─── PROVIDED MATERIAL ───
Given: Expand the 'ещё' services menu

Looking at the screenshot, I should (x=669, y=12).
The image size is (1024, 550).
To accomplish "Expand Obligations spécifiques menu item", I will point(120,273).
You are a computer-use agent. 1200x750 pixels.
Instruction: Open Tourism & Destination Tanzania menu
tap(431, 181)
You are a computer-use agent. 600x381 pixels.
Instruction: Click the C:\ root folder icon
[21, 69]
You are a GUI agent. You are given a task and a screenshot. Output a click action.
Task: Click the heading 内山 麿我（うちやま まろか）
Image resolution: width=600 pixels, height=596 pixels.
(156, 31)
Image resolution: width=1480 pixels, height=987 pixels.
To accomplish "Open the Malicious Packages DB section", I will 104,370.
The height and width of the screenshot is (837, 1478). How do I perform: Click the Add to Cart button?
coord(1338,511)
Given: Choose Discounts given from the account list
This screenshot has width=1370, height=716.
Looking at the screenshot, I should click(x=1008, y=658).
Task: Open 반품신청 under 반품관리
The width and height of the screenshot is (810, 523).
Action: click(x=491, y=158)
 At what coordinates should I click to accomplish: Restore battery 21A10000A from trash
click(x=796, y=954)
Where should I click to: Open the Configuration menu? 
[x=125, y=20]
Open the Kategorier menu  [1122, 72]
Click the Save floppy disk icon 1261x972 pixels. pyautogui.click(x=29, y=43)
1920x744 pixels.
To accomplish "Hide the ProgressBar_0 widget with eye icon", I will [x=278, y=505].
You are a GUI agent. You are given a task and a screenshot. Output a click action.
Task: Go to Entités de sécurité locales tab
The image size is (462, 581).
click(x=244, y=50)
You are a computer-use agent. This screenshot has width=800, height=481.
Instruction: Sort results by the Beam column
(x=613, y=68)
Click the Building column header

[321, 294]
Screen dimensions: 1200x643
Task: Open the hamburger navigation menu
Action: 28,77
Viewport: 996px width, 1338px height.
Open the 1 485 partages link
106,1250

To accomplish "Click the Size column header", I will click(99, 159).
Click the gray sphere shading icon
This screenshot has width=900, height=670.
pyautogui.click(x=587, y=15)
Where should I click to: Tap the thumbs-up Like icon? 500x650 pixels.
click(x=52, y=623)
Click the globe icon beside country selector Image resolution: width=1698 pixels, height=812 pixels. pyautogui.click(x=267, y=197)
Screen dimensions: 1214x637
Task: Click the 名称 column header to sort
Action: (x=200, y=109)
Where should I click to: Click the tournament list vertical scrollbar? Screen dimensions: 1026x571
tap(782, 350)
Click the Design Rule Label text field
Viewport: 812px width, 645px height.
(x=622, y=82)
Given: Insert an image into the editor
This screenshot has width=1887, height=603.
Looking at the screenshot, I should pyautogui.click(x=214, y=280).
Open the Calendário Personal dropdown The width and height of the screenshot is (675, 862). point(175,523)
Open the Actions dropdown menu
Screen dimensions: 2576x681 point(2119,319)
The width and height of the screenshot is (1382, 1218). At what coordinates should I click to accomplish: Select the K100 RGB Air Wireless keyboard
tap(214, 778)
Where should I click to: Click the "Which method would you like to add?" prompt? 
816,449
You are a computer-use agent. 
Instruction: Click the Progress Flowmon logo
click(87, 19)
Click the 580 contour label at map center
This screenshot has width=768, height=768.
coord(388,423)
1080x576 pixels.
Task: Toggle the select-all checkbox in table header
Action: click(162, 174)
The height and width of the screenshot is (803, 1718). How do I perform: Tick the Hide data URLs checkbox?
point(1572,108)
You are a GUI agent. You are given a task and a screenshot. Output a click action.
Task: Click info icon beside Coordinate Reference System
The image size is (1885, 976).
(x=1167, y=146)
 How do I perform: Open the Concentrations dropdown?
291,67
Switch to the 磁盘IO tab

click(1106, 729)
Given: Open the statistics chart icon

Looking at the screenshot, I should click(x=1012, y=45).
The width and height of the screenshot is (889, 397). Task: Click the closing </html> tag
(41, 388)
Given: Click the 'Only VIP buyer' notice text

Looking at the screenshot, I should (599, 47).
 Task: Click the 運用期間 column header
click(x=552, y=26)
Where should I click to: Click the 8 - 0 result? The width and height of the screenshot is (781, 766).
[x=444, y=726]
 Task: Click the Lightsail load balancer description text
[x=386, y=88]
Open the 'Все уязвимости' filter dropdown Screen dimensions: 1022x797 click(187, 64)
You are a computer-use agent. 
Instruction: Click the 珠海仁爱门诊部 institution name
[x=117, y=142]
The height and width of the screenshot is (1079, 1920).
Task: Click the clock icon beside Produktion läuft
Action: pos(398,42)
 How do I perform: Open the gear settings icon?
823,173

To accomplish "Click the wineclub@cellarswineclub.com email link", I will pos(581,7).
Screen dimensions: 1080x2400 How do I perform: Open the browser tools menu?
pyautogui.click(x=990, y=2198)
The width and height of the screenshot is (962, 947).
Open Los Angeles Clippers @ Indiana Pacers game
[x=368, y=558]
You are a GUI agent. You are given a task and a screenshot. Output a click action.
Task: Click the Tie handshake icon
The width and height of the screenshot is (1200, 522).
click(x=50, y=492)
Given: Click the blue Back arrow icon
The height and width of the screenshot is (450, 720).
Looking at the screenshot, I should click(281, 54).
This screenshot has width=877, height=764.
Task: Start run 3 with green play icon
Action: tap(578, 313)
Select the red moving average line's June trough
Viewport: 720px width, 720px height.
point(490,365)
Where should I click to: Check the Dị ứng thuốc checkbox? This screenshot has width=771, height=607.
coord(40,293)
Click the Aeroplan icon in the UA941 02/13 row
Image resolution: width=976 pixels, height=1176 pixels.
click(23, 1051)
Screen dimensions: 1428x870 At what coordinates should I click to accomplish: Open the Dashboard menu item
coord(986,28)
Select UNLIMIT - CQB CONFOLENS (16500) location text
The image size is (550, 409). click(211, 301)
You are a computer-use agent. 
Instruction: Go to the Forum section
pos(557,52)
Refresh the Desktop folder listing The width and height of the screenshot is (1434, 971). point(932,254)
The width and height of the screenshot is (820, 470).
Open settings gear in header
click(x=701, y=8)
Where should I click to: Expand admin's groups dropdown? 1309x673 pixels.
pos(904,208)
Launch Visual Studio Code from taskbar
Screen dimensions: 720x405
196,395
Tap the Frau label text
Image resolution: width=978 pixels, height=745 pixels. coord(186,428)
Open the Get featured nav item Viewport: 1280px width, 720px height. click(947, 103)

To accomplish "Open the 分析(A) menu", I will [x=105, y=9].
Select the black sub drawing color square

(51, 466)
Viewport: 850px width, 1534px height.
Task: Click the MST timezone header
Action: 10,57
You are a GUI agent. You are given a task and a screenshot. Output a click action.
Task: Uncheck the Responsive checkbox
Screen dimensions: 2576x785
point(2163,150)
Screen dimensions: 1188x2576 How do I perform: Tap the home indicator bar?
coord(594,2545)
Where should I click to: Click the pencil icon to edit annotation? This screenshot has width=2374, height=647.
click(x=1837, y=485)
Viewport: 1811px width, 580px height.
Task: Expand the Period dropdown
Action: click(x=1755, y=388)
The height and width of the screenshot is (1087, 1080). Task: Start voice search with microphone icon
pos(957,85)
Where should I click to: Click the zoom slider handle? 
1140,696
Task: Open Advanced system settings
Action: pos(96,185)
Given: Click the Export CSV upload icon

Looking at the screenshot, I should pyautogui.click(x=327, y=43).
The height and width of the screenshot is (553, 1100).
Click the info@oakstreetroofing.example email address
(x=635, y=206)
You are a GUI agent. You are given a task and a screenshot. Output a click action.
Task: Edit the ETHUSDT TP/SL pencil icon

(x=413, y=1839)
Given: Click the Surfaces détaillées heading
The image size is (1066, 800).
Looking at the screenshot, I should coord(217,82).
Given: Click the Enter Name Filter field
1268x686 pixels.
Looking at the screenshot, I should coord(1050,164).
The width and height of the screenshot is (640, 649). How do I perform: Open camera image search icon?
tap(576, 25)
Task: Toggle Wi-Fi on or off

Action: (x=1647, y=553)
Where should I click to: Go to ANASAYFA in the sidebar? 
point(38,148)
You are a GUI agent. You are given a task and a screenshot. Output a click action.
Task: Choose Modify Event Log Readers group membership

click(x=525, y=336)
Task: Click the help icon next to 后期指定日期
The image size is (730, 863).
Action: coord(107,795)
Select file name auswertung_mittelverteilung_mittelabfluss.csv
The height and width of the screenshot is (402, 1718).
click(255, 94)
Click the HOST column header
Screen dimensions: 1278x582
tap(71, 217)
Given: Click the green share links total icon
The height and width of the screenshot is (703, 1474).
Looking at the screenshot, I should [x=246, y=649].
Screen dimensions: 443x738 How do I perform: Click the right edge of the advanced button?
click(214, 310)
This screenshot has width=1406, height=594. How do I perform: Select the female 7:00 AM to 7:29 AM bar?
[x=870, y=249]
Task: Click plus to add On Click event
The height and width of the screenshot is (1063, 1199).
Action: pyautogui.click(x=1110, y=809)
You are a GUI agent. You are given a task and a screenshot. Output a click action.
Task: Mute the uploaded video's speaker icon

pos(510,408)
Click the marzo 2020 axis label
───
TASK PROMPT: Count the lines above that include the string "field". Write only the number.

ANSWER BELOW: 2